Gustavo Aguilar Works on Named Entity Recognition for Social Media
Gustavo Aguilar, a University of Houston Ph.D. student in computer science, was selected as a 2019 Snap Research Fellow. This fellowship, administered by Snap Inc., creator of the social media platform Snapchat, comes with a $10,000 award and a full-time paid internship. The fellowship program recognizes outstanding students carrying out research in areas relevant to Snap Inc.’s mission.
Aguilar, who entered graduate school in fall 2016, works in the field of natural language processing. His research is advised by Thamar Solorio, associate professor of computer science in the College of Natural Sciences and Mathematics. (Aguilar’s Website)
Natural Language Processing: Interaction Between Computers and Human Language
Natural language processing addresses the interaction between computers and human languages using machine learning and artificial intelligence. Some of the many examples of natural language processing include predicting sentiments in a text, converting written text into data, transcribing spoken words into text, translating passages from one language to another, formatting information into paragraphs, and correcting spelling and grammatical errors.

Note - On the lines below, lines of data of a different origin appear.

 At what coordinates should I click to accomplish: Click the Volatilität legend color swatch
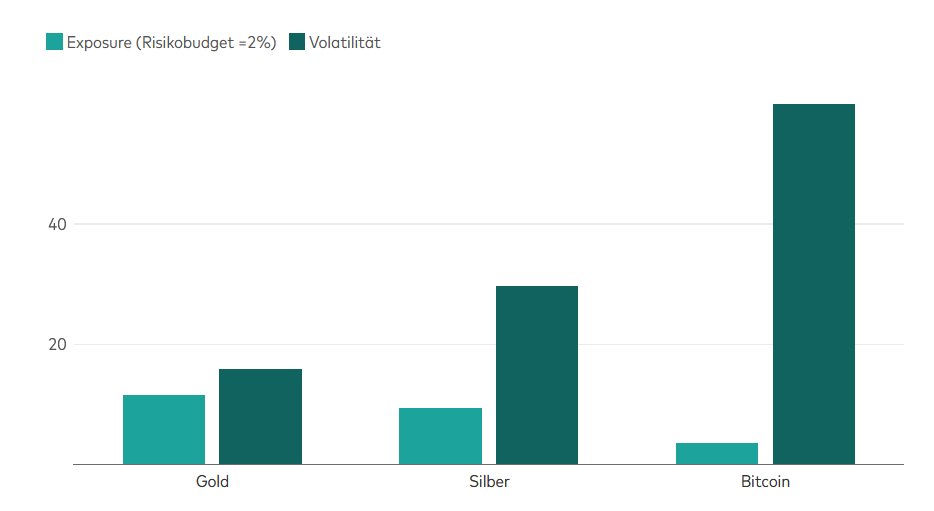[297, 42]
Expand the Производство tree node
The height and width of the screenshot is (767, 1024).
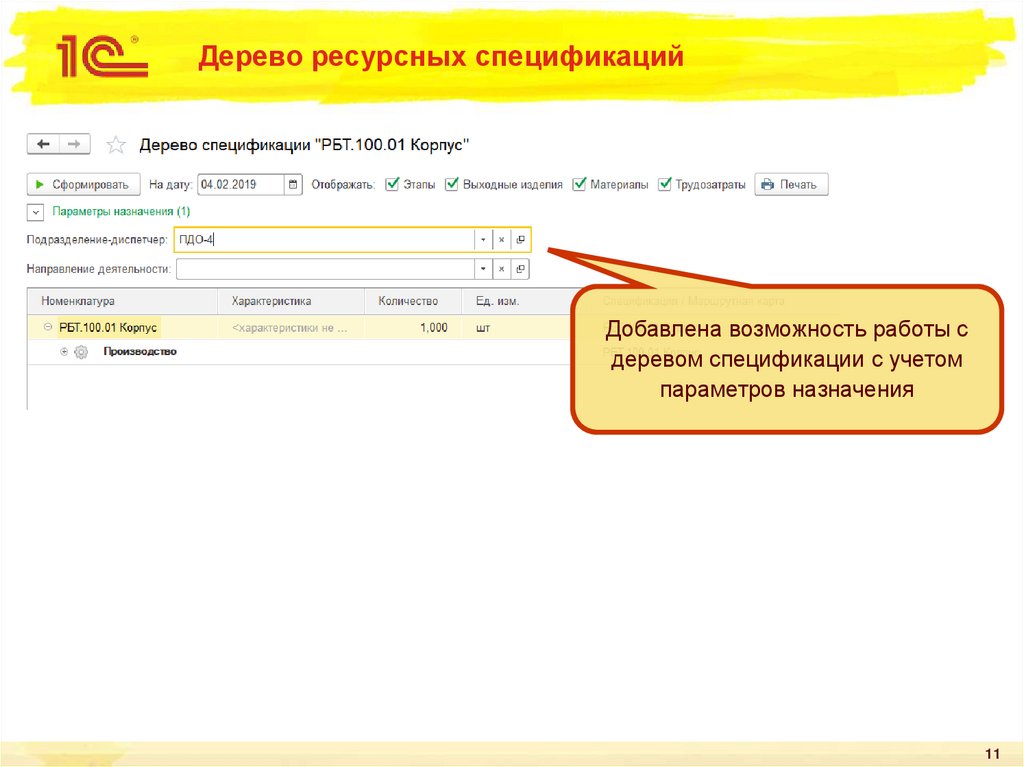(x=63, y=351)
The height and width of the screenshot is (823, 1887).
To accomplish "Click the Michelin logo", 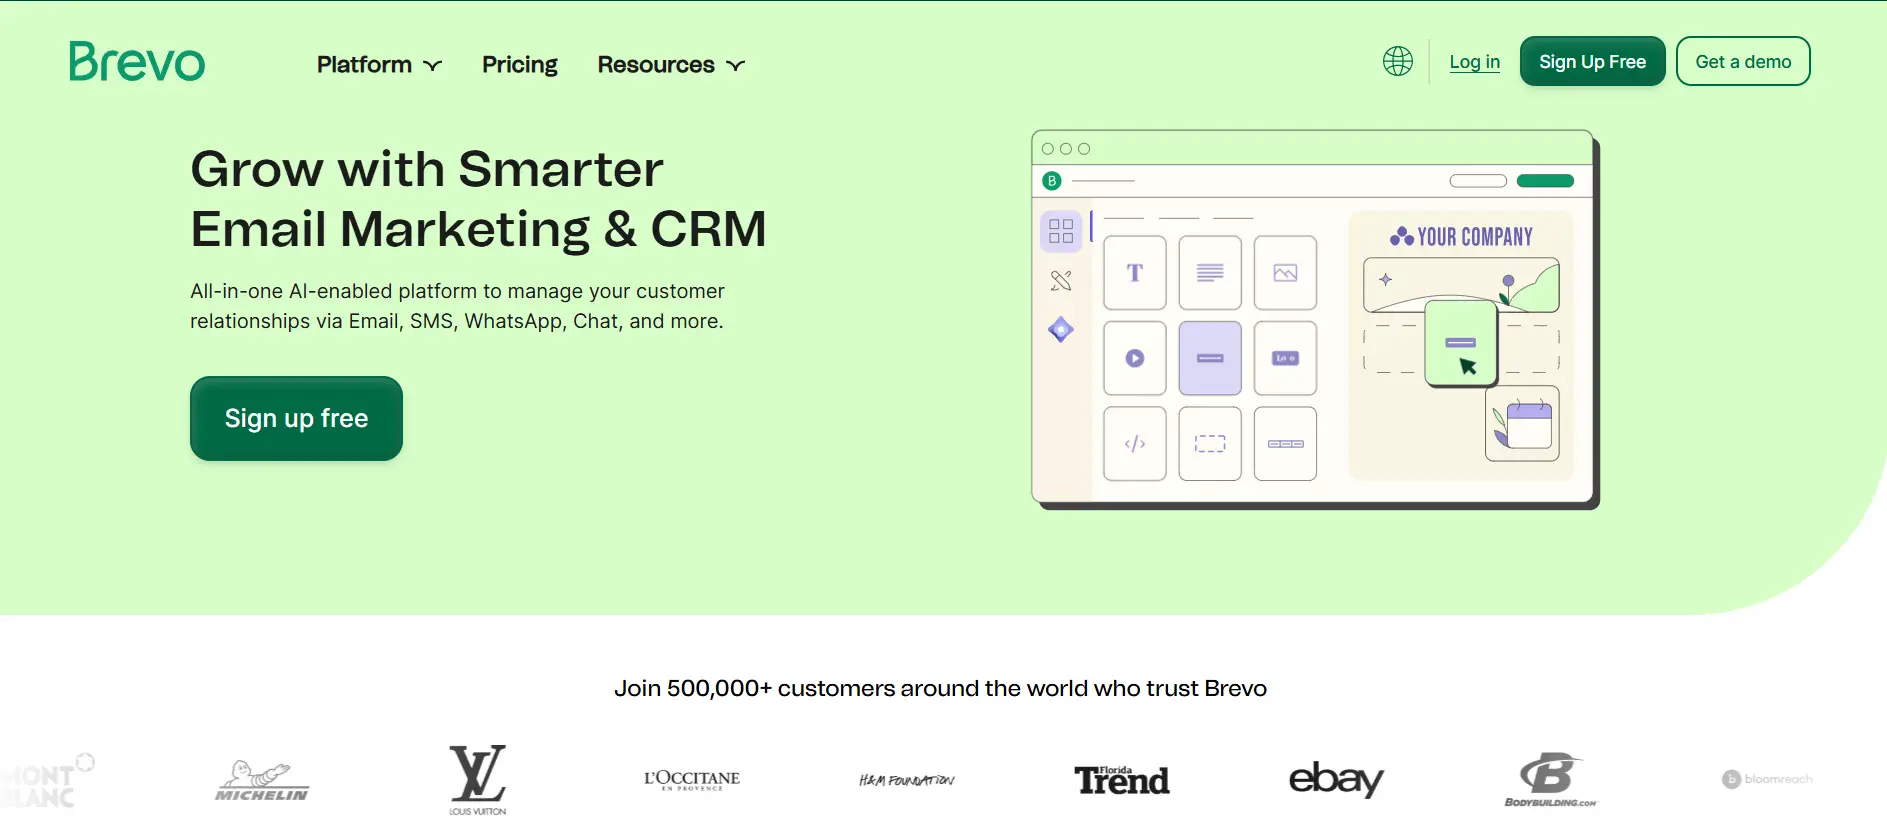I will (262, 781).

Virtual assistants, trained to recognize questions and generate answers, are a well-known application of natural language processing, found on smartphones or within the home.
Named Entity Recognition: Core Task Needed for Higher-Level Applications
Aguilar works on named entity recognition, which is one of the core tasks needed for many higher-level applications in natural language processing. Named entity recognition is used to recognize the people, places, organizations, and time within text. This way, phrases and sentences can be broken down into discrete entities, which help to better understand the meaning of text.
“The problem has been considered solved when it comes to news articles and well-written texts,” Aguilar said. “But when it comes to social media, performance metrics dramatically drop.”
Given all of the acronyms, abbreviations, and atypical uses of spelling and grammar, analyzing language in social media is exponentially harder. Adding to this complication is a lack of context, as social media posts are often brief, tailored to friends who can fill in the missing information.
“The context in social media is quite short, as opposed to the news, where you have a full article to explain a specific event,” Aguilar said.
Aspects of Aguilar’s work include working on entity disambiguation, as well as entity-level sentiment. Entity disambiguation is the correct recognition of entities within a statement. An example would be differentiating Houston the city, from Sam Houston the historical figure. Entity-level sentiment is about predicting the sentiments behind a statement, whether it be happy, sad, excited, or anything in-between.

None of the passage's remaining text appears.